BMC Musculoskelet Disord. 2013;14:334

Authors: Freimann T, Coggon D, Merisalu E, Animägi L, Pääsuke M

Abstract
BACKGROUND: Routine statistics indicate a high frequency of work-related musculoskeletal disorders in Estonia. We aimed to describe the prevalence of musculoskeletal pain (MSP) amongst Estonian nurses, and to explore associations with personal characteristics and occupational risk factors.
METHODS: As a part of an international investigation (the Cultural and Psychosocial Influences on Disability (CUPID) study), a cross-sectional survey was carried out amongst registered nurses at Tartu University Hospital, focusing on pain at six anatomical sites (low back, neck, shoulder, elbow, wrist/hand and knee) lasting for more than a day during the past year and past month. Associations with regional and multi-site (≥2 anatomical sites) pain were analysed by logistic regression.

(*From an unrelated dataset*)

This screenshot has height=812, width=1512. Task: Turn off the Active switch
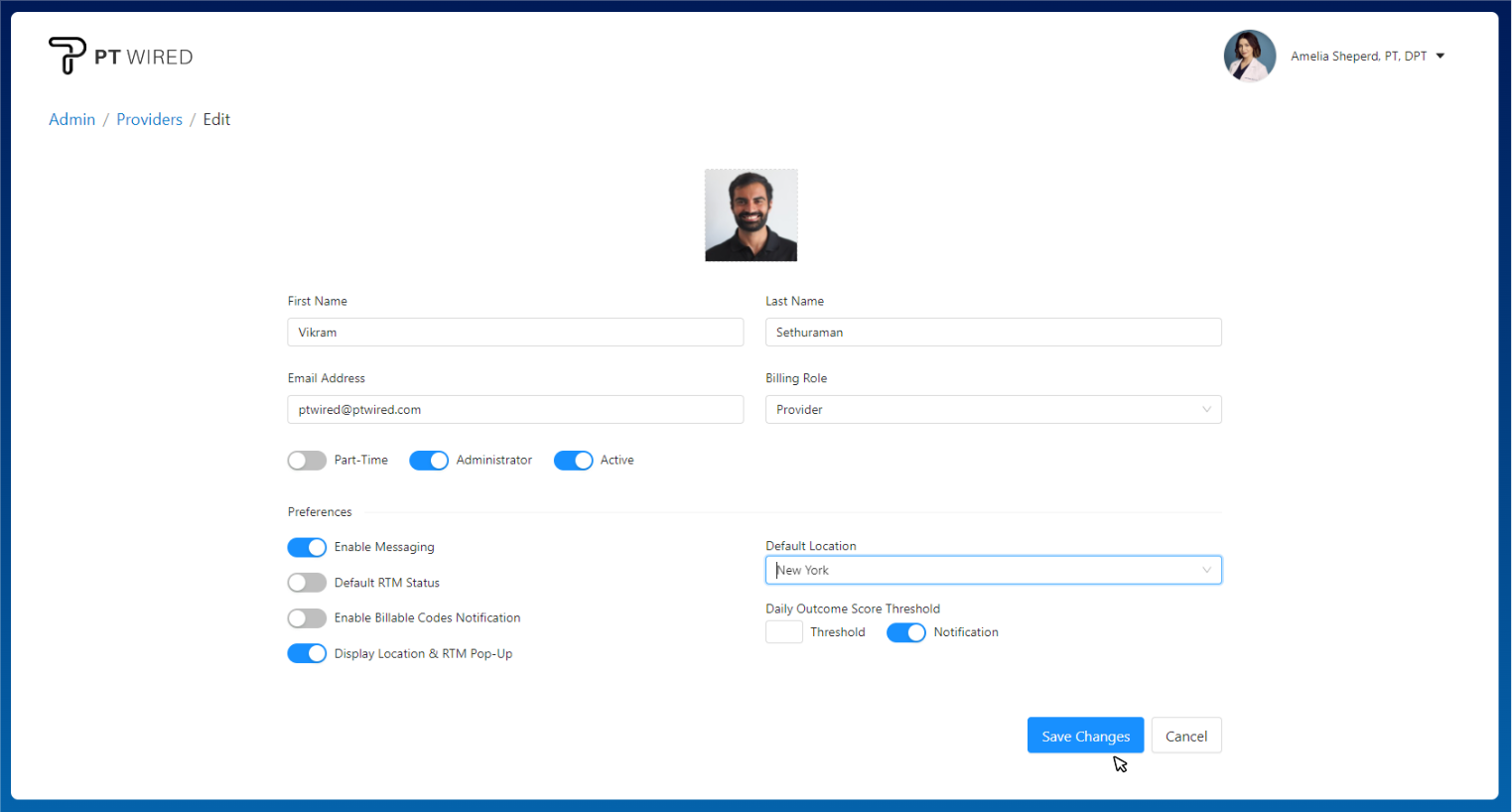pos(573,461)
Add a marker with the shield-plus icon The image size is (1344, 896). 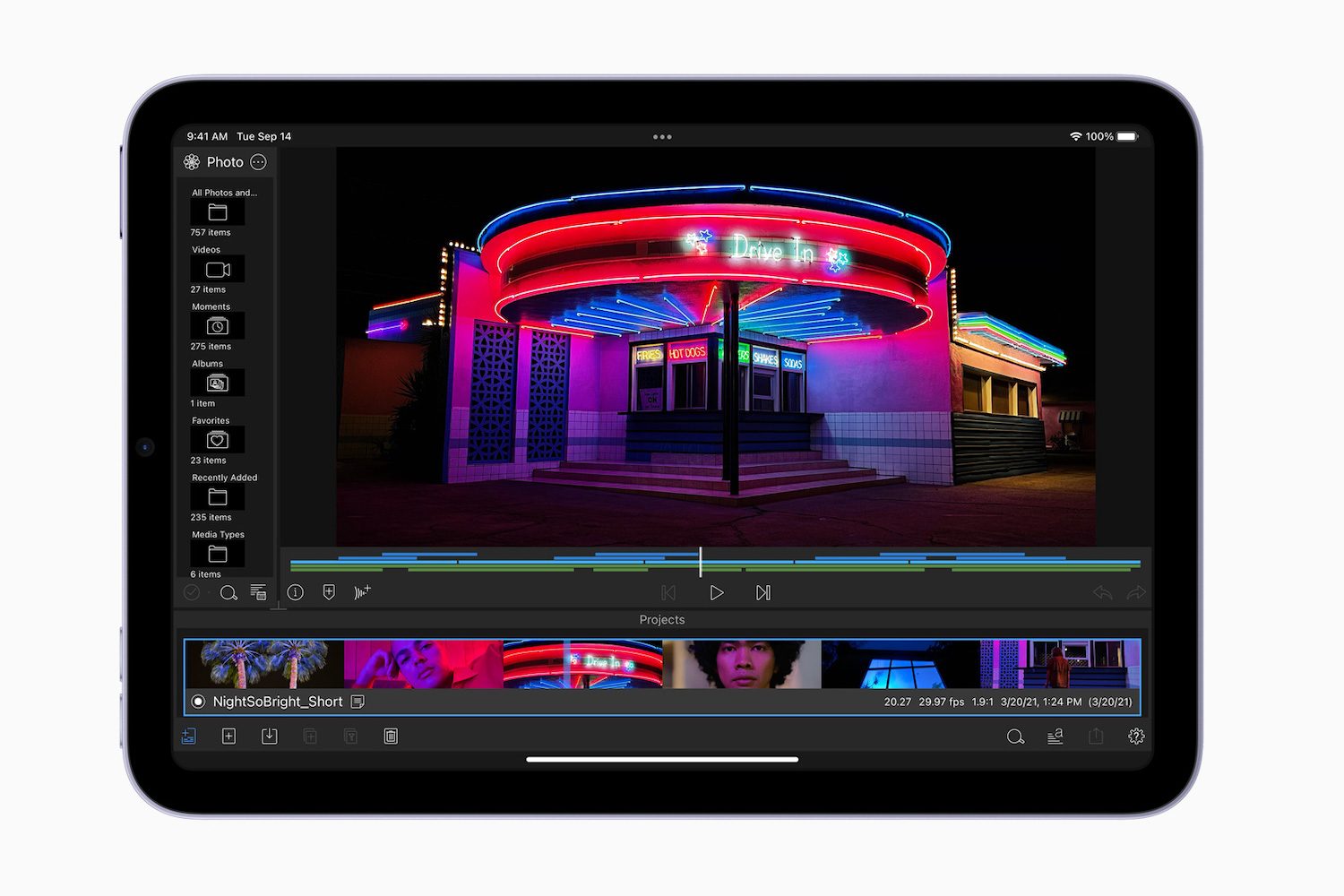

RESULTS: Analysis was based on 221 female nurses (response rate 57%). The overall prevalence of MSP was 84% in the past year and 69% in the past month. The prevalence of multi-site pain was 60% in the past year and 40% in the past month. Low back, neck and knee were the sites most commonly painful. Pain in the past year tended to be more frequent at older ages, and with higher emotional exhaustion, and at most sites, with poor self-rated health, and reported distress from somatic symptoms. Multi-site pain was also significantly associated with older age and tendency to somatise.
CONCLUSIONS: The prevalence of MSP among Estonian nurses is high. Psychological risk factors such as somatising tendency have an important impact. However, none of the risk factors examined seems likely to explain the high frequency of work-related musculoskeletal disorders in Estonia.